▸ **Task directions**
Below are some entries. Transcribe the lines from the one holding "This screenshot has height=434, width=574." to the one holding "Click the Status of Confirmed Cases heading", inclusive, but not the pictures among them.

▸ **Input**
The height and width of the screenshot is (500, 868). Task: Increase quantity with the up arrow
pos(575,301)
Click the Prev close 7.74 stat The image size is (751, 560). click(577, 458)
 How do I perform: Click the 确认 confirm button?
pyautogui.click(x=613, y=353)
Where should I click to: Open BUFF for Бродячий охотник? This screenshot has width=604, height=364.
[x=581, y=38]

==

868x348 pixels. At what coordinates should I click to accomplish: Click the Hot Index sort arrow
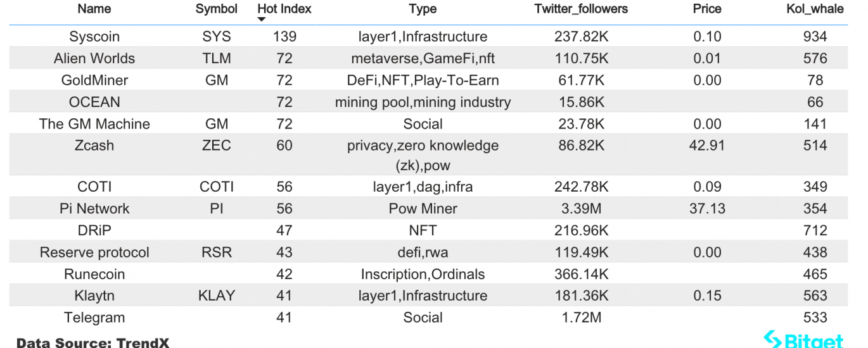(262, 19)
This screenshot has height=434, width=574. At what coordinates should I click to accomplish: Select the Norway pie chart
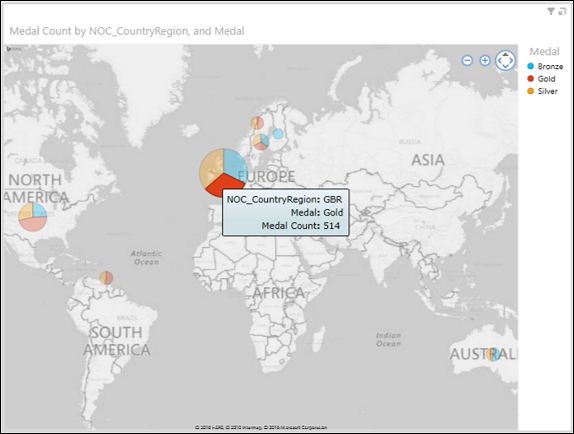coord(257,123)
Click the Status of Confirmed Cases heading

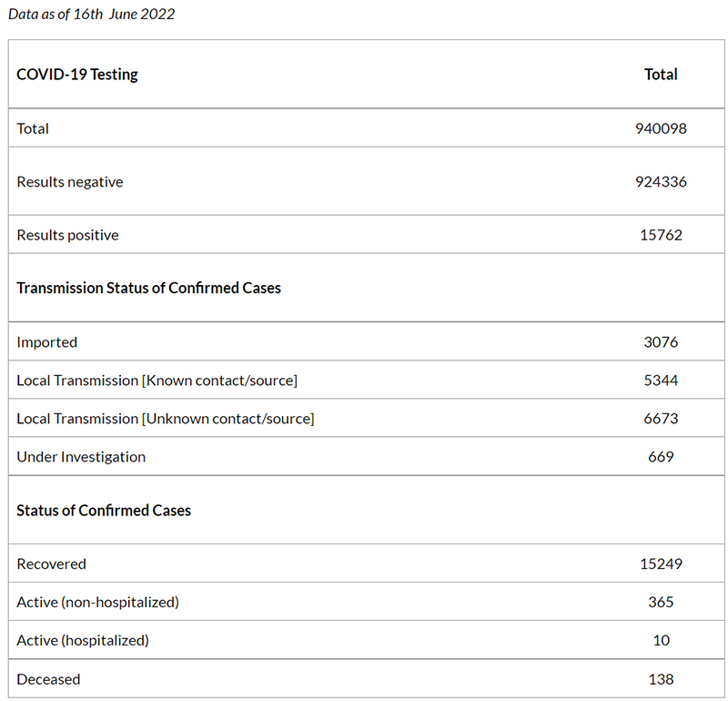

* * *

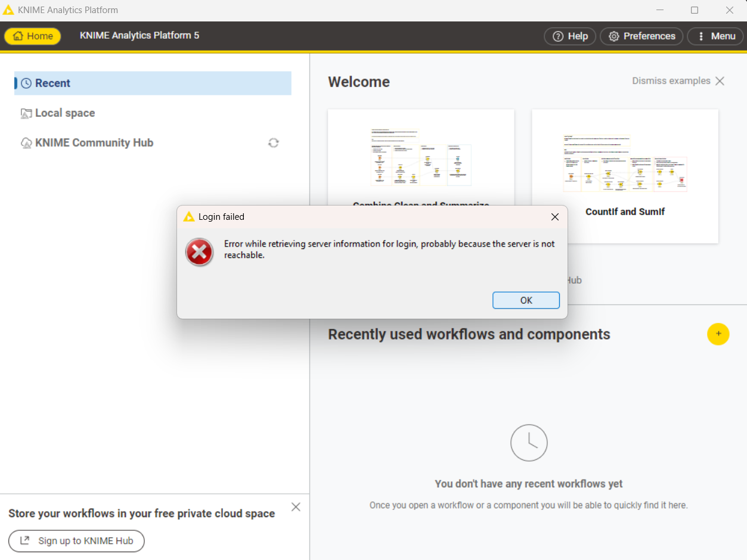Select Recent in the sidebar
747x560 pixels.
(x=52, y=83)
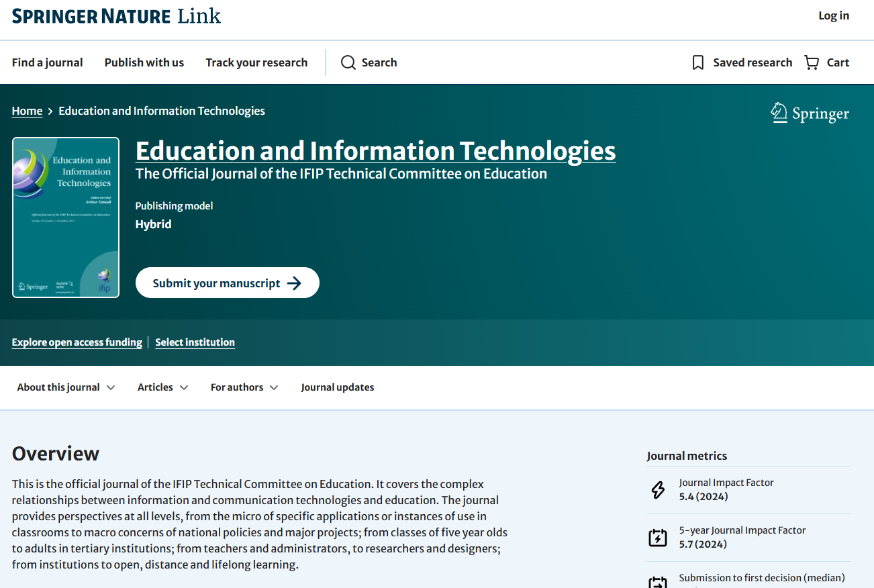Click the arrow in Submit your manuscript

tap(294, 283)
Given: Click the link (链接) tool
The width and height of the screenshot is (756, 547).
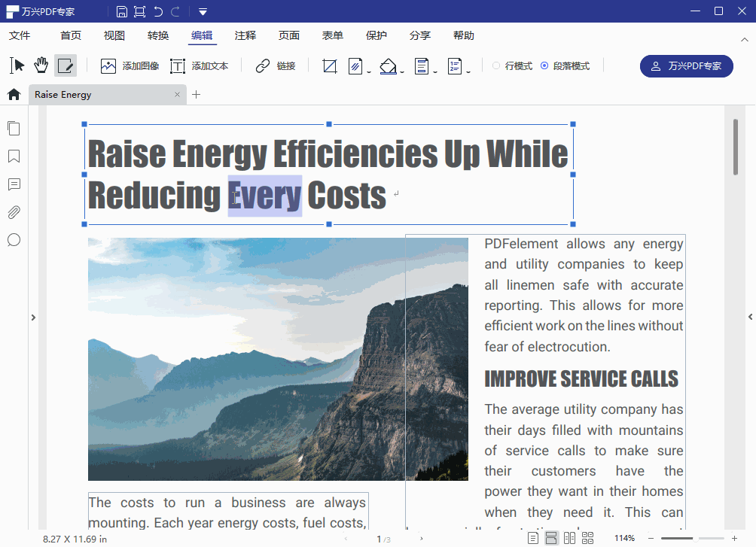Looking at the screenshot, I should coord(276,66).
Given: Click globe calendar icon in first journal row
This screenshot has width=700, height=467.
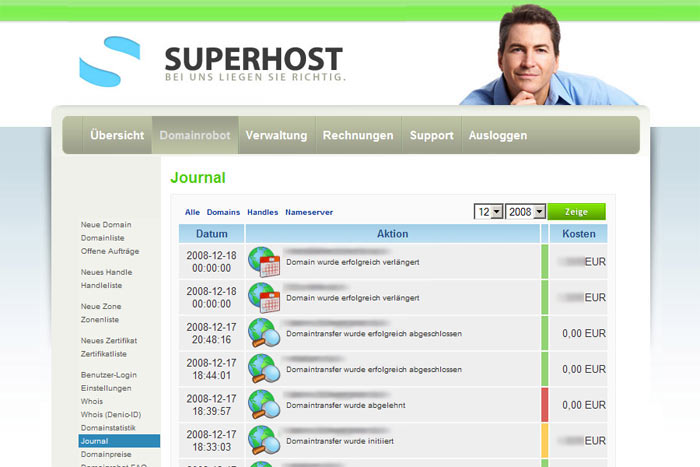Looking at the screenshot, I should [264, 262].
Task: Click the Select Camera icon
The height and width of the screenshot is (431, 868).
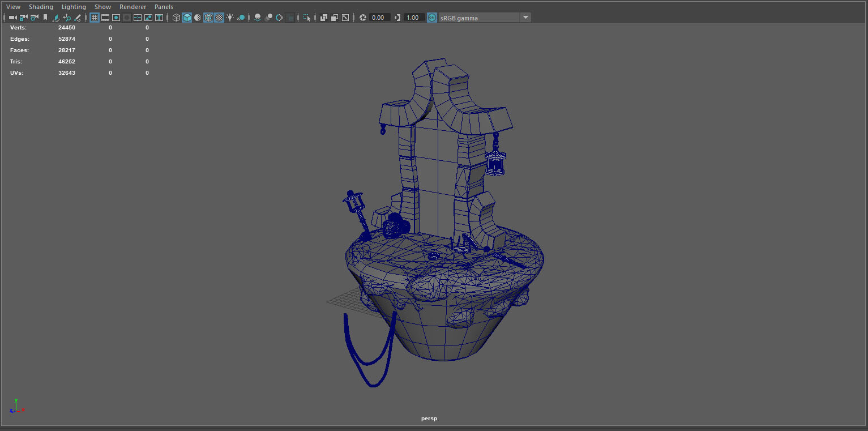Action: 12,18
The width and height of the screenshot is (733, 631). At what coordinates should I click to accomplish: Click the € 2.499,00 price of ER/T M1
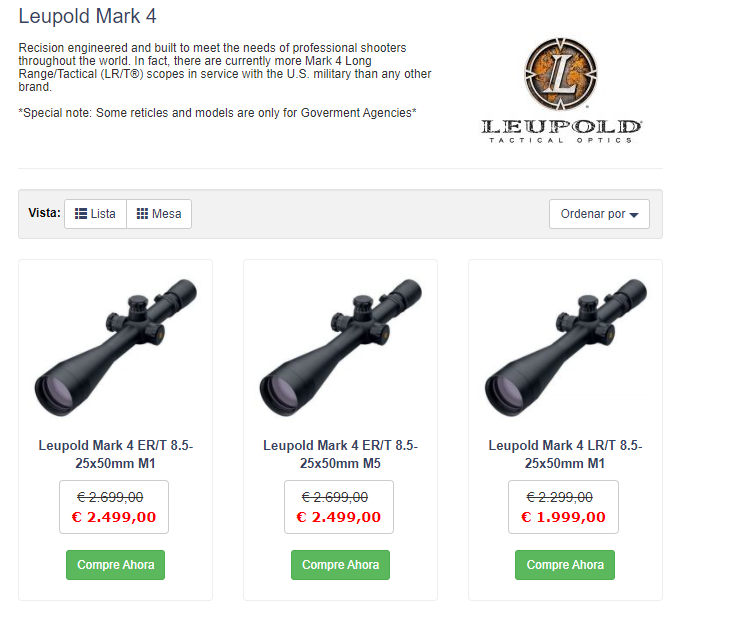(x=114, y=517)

▸ **Answer to this task**
This screenshot has height=434, width=574. At what coordinates should I click to accomplish: Select the Norway pie chart
coord(257,123)
Click the Status of Confirmed Cases heading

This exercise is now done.